Pixel coordinate grounding data

* * * *

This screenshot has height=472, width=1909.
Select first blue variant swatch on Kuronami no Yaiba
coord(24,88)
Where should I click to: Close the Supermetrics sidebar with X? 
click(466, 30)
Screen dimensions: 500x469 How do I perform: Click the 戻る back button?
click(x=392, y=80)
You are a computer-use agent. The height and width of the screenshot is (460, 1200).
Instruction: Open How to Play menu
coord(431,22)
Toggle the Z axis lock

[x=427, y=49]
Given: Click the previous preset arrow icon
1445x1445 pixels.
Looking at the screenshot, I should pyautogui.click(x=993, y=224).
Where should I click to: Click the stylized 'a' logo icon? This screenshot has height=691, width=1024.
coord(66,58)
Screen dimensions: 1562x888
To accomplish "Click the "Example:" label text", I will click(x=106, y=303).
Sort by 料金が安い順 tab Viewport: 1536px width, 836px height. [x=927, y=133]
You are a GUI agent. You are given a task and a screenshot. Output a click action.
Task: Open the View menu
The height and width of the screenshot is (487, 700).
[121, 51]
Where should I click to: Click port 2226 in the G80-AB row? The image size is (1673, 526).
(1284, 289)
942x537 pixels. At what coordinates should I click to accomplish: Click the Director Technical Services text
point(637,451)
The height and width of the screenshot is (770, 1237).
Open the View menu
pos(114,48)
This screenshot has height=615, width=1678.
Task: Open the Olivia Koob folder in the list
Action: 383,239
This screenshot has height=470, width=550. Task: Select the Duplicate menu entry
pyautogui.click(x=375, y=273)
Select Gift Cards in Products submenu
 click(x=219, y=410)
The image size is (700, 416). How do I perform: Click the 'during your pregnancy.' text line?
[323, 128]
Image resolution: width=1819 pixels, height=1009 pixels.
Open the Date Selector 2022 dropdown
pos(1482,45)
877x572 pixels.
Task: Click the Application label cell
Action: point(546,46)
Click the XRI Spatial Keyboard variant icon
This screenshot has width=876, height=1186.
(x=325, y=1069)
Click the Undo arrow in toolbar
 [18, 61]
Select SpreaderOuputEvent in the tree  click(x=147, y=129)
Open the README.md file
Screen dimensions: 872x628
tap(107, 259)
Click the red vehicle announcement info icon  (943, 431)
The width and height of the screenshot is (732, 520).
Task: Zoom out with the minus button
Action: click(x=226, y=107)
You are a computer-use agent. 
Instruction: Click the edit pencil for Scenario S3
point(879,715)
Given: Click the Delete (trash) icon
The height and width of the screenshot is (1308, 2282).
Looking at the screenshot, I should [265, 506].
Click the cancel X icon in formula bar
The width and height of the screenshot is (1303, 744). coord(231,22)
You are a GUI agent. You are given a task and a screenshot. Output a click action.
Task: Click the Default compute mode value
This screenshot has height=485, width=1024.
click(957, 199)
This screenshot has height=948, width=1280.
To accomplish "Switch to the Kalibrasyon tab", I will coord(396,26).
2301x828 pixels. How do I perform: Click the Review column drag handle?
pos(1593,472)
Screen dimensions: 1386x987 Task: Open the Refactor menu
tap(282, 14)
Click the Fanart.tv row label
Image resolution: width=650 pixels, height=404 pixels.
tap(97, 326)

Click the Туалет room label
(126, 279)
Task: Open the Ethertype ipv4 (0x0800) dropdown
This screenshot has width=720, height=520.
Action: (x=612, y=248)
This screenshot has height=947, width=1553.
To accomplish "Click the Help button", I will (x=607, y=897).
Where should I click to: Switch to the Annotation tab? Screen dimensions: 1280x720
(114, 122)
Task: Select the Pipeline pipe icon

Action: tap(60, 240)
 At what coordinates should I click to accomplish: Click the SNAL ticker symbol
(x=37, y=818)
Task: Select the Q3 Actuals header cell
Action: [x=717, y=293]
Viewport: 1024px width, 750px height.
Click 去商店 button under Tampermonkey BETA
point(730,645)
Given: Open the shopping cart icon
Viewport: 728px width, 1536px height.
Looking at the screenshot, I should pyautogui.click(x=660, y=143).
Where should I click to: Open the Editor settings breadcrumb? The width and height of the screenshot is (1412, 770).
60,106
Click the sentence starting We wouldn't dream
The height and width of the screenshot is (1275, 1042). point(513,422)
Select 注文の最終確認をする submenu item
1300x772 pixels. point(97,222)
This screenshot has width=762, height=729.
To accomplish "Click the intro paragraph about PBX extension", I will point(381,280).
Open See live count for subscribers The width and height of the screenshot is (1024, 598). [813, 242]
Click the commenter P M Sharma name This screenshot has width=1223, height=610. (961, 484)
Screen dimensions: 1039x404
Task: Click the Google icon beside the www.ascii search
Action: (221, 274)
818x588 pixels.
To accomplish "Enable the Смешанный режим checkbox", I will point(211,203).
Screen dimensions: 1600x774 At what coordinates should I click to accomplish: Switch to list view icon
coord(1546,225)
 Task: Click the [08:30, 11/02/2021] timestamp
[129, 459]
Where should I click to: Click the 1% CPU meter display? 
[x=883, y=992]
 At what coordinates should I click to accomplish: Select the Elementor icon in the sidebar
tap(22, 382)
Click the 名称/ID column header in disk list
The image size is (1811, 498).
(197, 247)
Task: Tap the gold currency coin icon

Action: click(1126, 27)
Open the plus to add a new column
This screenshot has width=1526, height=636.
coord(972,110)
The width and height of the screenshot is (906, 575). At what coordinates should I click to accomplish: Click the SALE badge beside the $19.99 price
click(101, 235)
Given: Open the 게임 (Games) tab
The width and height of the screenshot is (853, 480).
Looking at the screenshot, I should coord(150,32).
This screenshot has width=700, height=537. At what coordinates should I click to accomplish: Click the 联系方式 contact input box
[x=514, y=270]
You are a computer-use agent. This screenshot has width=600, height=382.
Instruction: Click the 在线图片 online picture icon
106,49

* * * *

**Description of the task:**
Each line above where the word "computer" occurs should be returned in full.

**Result of this exercise:**
You are a computer-use agent. The height and width of the screenshot is (460, 1200).
You are a computer-use agent. 
You are a computer-use agent. This screenshot has width=600, height=382.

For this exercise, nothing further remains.